In this lesson you will learn about a medical term called a standing order, including what it means and how it is used collaboratively between nurses and physicians to improve efficiency and meet the needs of their patients.

Standing Orders

It's a full moon on the labor and delivery ward, which means many babies are sure to be born tonight! Soon after shift report is over, Mary is the first patient to arrive at triage. She is pregnant with her third child and has already been in labor for two hours when her water broke. The triage nurses checked her cervix and determined she is already eight centimeters dilated -- she needs to be admitted to the labor and delivery ward as soon as possible. Janet is the first nurse to take an admission tonight and prepares to get Mary checked in.

Janet is aware that she must move quickly to admit Mary before her baby is born. Janet seamlessly helps Mary change into her hospital gown, performs a head-to-toe assessment, starts an intravenous line, obtains lab work, and begins an antibiotic infusion. Simultaneously, Janet is able to monitor Mary's baby and help her manage her pain by helping her focus her breathing during contractions. Janet is able to perform all these measures without ever leaving Mary's side to pick up the phone and obtain an order from the doctor. She is able to remain at the bedside and provide patient-centered care, or care personalized to the specific needs and desires of the patient, because she has standing orders from the physician to guide her actions.

Nurses must follow the verbal and written directions, called orders, that are given to them by physicians in order to be administering lawfully acceptable nursing care. Doctors write the orders, and nurses carry them out. For a patient in labor, for example, a doctor will even have to write an order to admit her to the labor and delivery ward when she is deemed to be in active labor. The nurse cannot decide herself to admit the patient, even if it was the nurse herself that made the determination that the patient was in labor in the first place! The physician must give the order first.

In order to provide safe and efficient care, nurses and physicians collaborate and develop a set of standing orders. Nurses and doctors work together as team members with a common goal of providing the best care for their patients by deciding upon a set of these orders, where if a patient meets a certain criteria, a standing order can be followed without having to call the physician.

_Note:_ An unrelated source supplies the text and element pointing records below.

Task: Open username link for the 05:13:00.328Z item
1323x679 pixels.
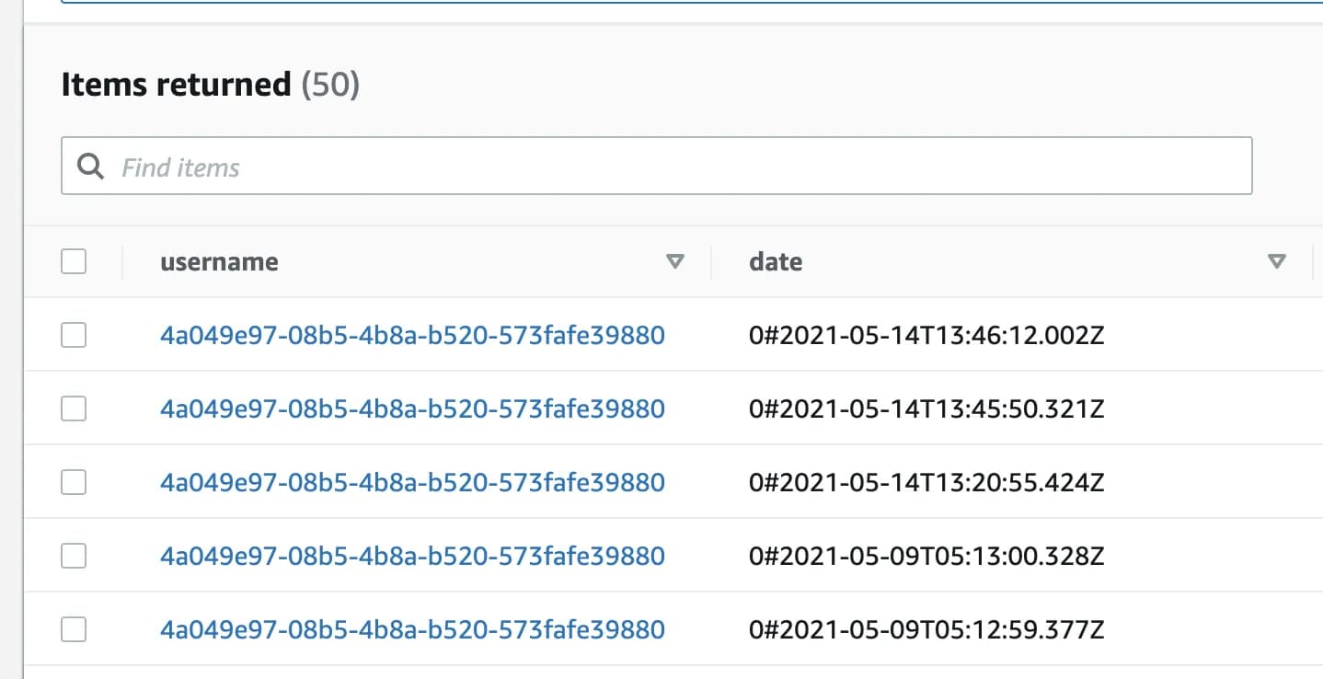Action: pyautogui.click(x=412, y=556)
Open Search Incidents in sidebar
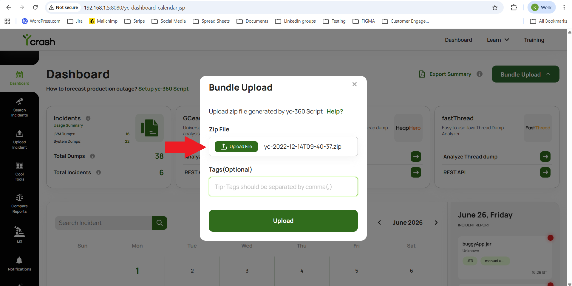 [19, 108]
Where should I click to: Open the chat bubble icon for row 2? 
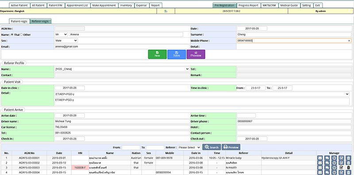tap(327, 163)
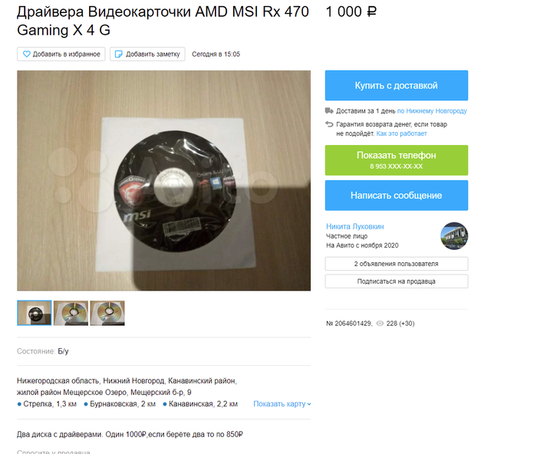Buy with delivery via Купить с доставкой
Image resolution: width=537 pixels, height=454 pixels.
click(x=397, y=86)
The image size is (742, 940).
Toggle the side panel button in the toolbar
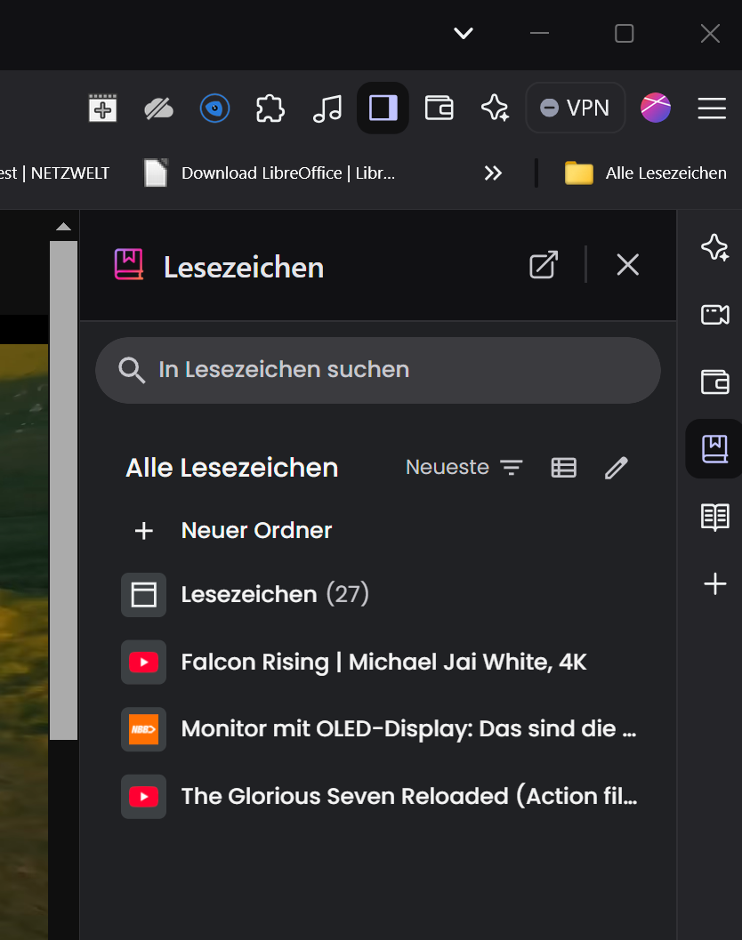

For example, on the labor and delivery ward, Janet's standing orders may state that for patients with cervical dilation greater than five centimeters, the nurse may admit her to labor and delivery, begin electronic fetal monitoring, start intravenous access, and obtain complete blood count, urinalysis, and urine culture. There may even be a standing order for pain medication to help manage contraction pain in labor that is agreed upon by the nurse and doctors.